Cliff Stearns was elected in 1988 to the U.S. House of Representative, his only elected office. He was born in Washington, D.C., attended Woodrow Wilson High School there, and then went to George Washington University (GWU). He participated in Air Force ROTC at GWU and was honored as the Air Force ROTC Distinguished Military Graduate. He graduated with a degree in electrical engineering and then started his four years of service in the Air Force.
Serving during the Vietnam War, Stearns worked as an aerospace engineer in satellite reconnaissance. He left the service with the rank of Captain. He worked in the private sector before starting his own business by purchasing a motel. He sold his first property, moved to Florida, and started a successful motel/restaurant business in Ocala and Gainesville.
Active in his community, Stearns was president if the Kiwanis Club, was on the Board of Directors fort the Boys & Girls Club, and on the Board of Directors for Munroe Regional Hospital. Because of his community involvement, he was urged to run for Congress.
Well known for fiscal responsibility, Stearns in 2007 is one of only 48 House members to receive an "A" rating from the National Taxpayers Union.
Stearns is the Ranking Republican on the Telecommunications and the Internet Subcommittee. Stearns is active through the Telecommunications Subcommittee in reforming antiquated laws that hinder the development and expansion of new products and services. From 2001 until 2007, Stearns was Chairman of the Commerce, Trade, and Consumer Protection Subcommittee. Leading that panel, Stearns worked to expand consumer protection by enhancing cyber-security, consumer privacy, spyware control, and international trade agreements dealing with telecommunication service agreements. In addition, the House approved the legislation he amended to combat the abuse of spyware, which is software that allows a third party to monitor the computer use of individuals without their knowledge.
In addition, he is Co-Chairman and Co-Founder of the U.S. Air Force Caucus, leading a congressional delegation to Iraq in 2005, and he is Co-Chairman and Co-Founder of the Congressional Chronic Obstructive Pulmonary Disease (COPD) Caucus.

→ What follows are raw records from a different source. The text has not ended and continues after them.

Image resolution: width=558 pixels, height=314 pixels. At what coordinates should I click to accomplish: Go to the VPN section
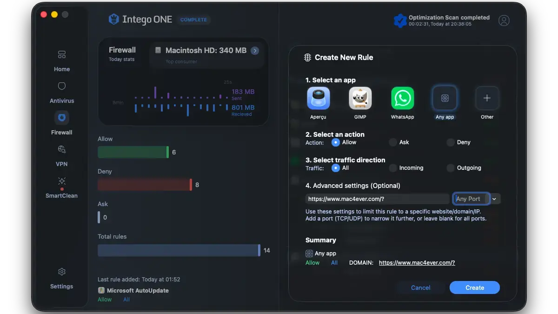(62, 150)
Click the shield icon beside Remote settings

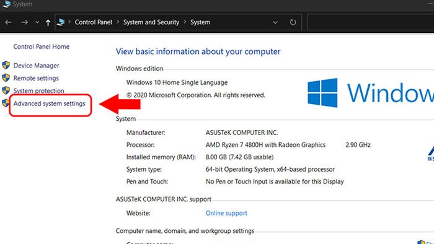6,77
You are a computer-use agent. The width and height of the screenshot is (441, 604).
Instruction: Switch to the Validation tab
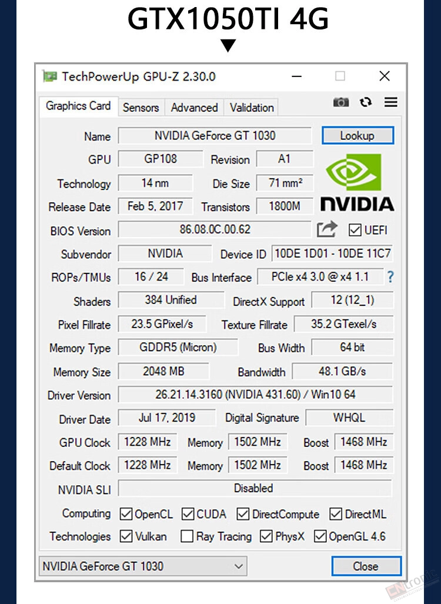[252, 108]
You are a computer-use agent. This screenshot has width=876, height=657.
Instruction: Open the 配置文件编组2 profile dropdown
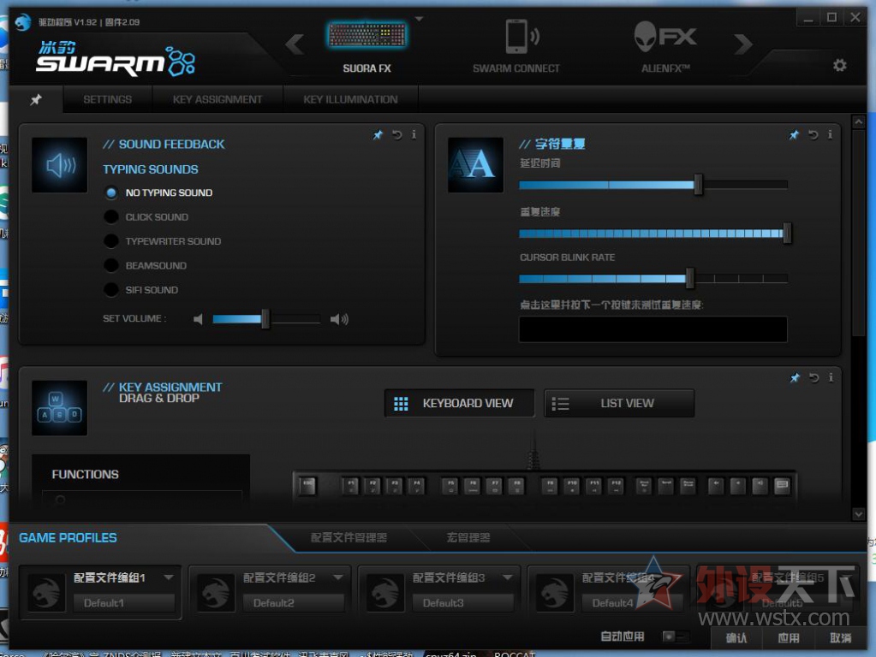tap(338, 577)
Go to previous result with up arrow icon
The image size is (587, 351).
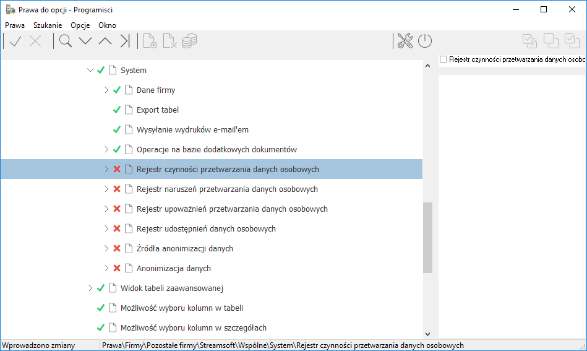105,41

President Bush signed Stearns' legislation curbing frivolous lawsuits against the firearms industry into law in October 2005. Currently, Stearns is working in his Commerce, Trade & Consumer Protection Subcommittee on legislation to protect consumers' personal information and to prevent identity theft. In addition, the House approved the legislation he amended to combat the abuse of spyware, which is software that allows a third party to monitor the computer use of individuals without their knowledge.
Stearns is a leading advocate for increasing funding for the VA. For years, Stearns pushed for establishing a VA cemetery in the Jacksonville area, and his proposal was enacted leading to a new VA cemetery set to open in 2009. Stearns actively supports the VA's CARES plan, which calls for a new Regional Health Care Facility in Marion County and expansion of the VA Hospital in Gainesville.

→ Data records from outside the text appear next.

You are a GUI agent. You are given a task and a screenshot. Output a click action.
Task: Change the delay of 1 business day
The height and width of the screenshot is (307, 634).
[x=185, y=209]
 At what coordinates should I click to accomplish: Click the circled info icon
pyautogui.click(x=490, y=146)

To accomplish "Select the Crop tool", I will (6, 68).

Stearns is leading an effort to give Florida permanent control over its offshore resources after current moratoria on offshore drilling expire. He has championed programs at Central Florida Community College in Ocala, Santa Fe Community College in Gainesville, and the University of Florida in Gainesville, and obtained funding for these schools to expand and enhance their programs. After years of controversy, he forged a consensus among state, local, and federal officials to return the Cross Florida Canal Lands to the state of Florida, resulting in a 77,000-acre greenway and $32 million in repayments to six Florida counties. As the representative for Cecil Field, Stearns actively promotes the expansion of commercial activities at the former base. He is instrumental in gaining grants for converting Cecil and for training students in the Jacksonville area in aviation technology.
Stearns lives with his wife Joan in Ocala; they have three adult sons. He is extremely accessible to constituents. Returning to his home in Ocala often, he has held nearly 500 town meetings across North Central Florida.